#### DOCUMENT EXTRACT:
# Golden Retrievers are very special



## Sparky 08 (Aug 15, 2017)

They leave a huge hole in are hearts , I'm a 54 yr old male and cry like a baby, I have to hide my feelings as much as possible if I want to get another one some day but I don't think it's possible to get one even close to what sparky was , I've taken over my grandson golden, my wife said she has never seen me this bad ( they don't understand) I don't know if time Will work this time, the power these dogs have on us is unbelievable, that's a nice pic you have of him, keep your head up and do what he would want you to do ( be happy) you owe him that


----------



## kellyguy (Mar 5, 2014)

#### RECORD LIST:
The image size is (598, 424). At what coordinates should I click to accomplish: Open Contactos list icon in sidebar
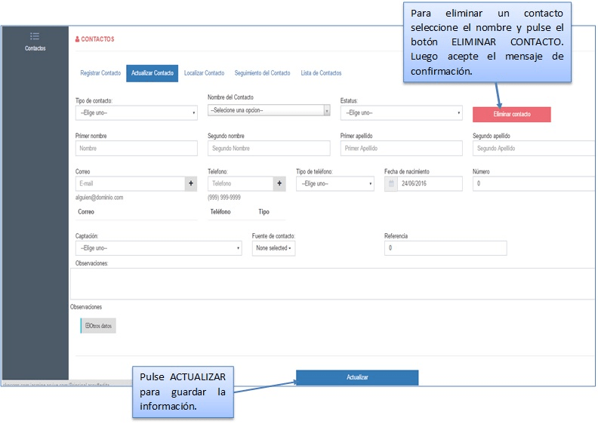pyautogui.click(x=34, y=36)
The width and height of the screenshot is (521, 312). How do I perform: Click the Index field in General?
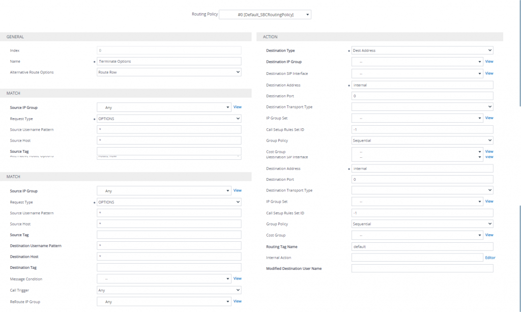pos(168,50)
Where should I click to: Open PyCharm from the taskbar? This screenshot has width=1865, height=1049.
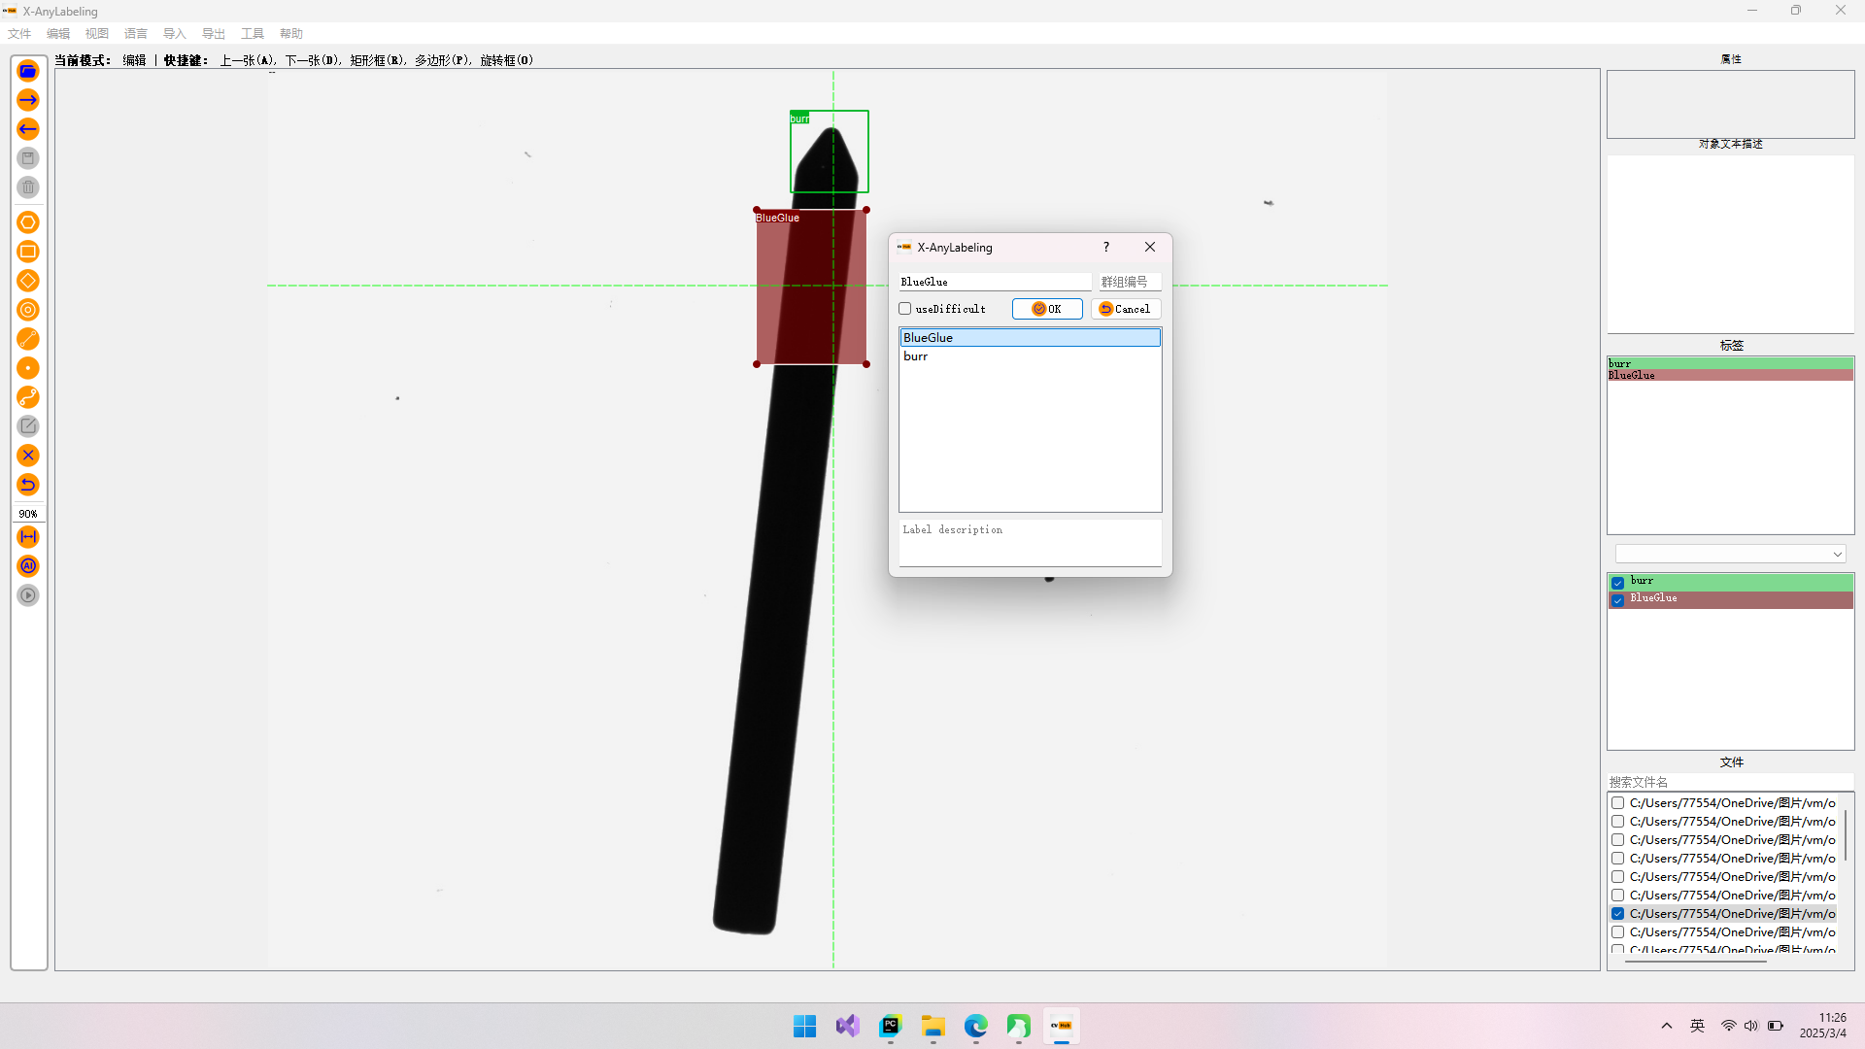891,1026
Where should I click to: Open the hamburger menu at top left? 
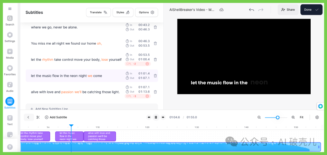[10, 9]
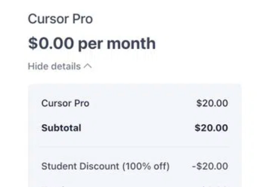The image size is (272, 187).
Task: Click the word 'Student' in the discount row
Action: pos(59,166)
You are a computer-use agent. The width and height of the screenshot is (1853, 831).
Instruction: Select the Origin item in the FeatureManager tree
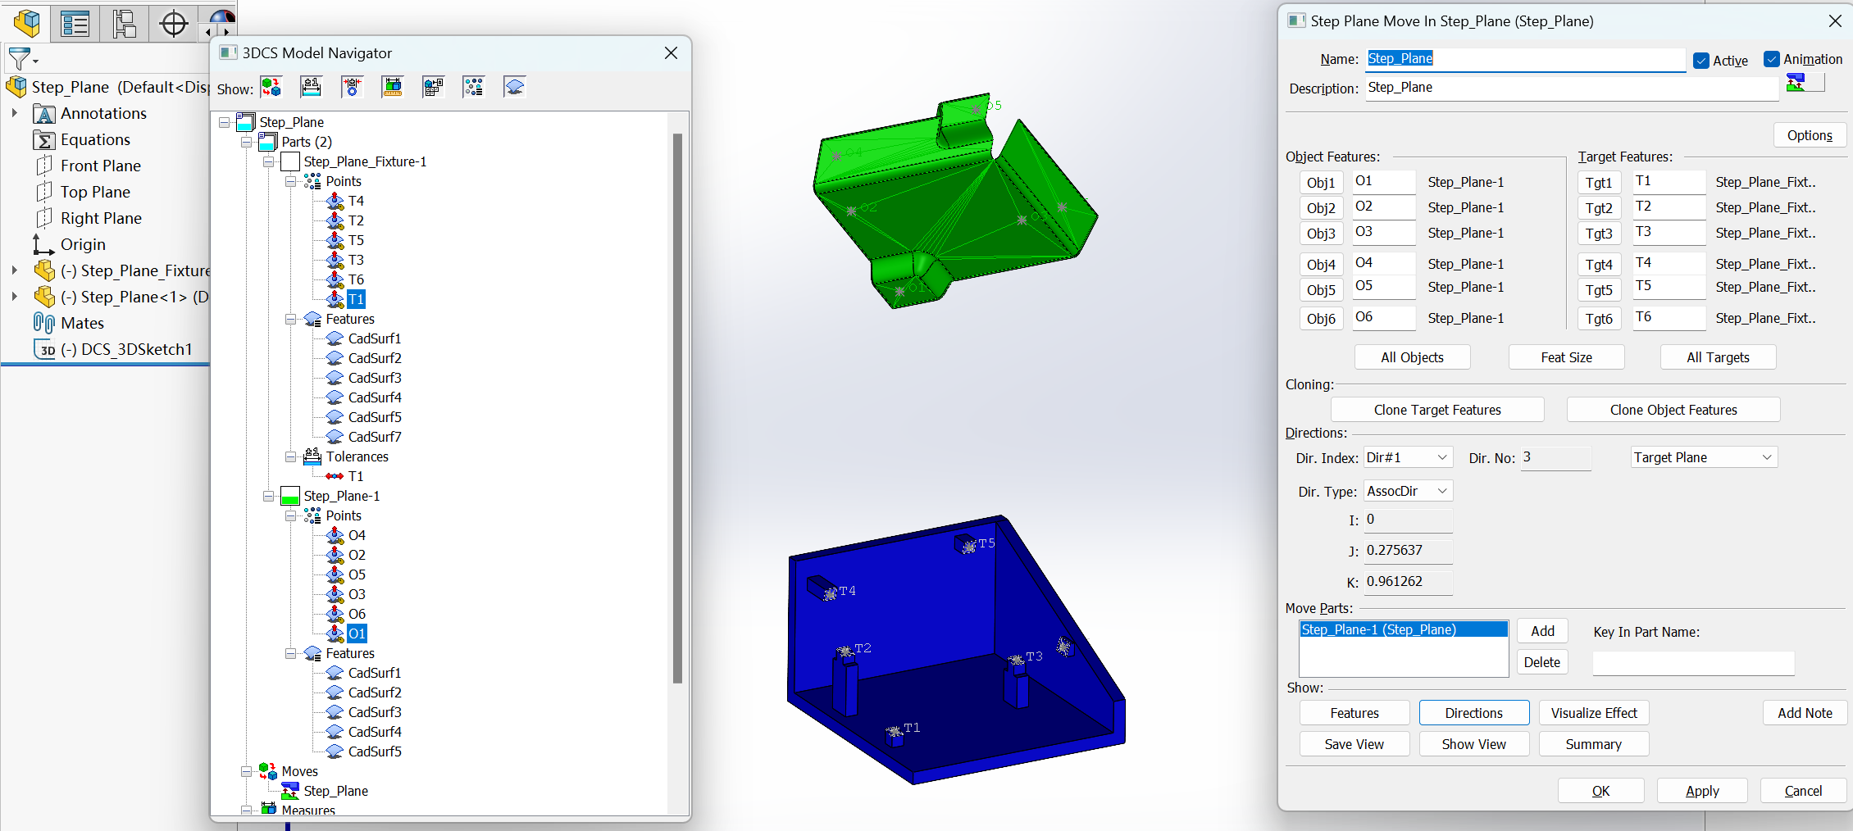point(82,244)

#### REQUEST A:
From the golden retriever thread, output everything from "# Golden Retrievers" down to "(Mar 5, 2014)".
#### REQUEST B:
In the golden retriever thread, how old does the poster Sparky 08 say he is?
#### REQUEST C:
Write the next part of the forum thread about golden retrievers, picking up after its last line.

#### TASK RESULT A:
# Golden Retrievers are very special



## Sparky 08 (Aug 15, 2017)

They leave a huge hole in are hearts , I'm a 54 yr old male and cry like a baby, I have to hide my feelings as much as possible if I want to get another one some day but I don't think it's possible to get one even close to what sparky was , I've taken over my grandson golden, my wife said she has never seen me this bad ( they don't understand) I don't know if time Will work this time, the power these dogs have on us is unbelievable, that's a nice pic you have of him, keep your head up and do what he would want you to do ( be happy) you owe him that


----------



## kellyguy (Mar 5, 2014)

#### TASK RESULT B:
He says he is a 54-year-old male.

#### TASK RESULT C:
There will come a time when you will be able to embrace the memories of the joy and happiness of the times that you shared together, without the bitter pain and sadness that comes from your loss. Our grieving is as individual as our lives. Understand that your feelings are normal and take steps to take care of your physical health as loss can wear you down without your realizing it. Do not be afraid to share your feelings or ask friends, family and even strangers for help.


----------



## Karen519 (Aug 21, 2006)

*Riley*

I just LOVE THE POEM on Riley's picture frame. It is SO BEAUTIFUL!!
There will come a time when you will smile when you think of him.
The only way I and my husband ever heal, is to adopt another.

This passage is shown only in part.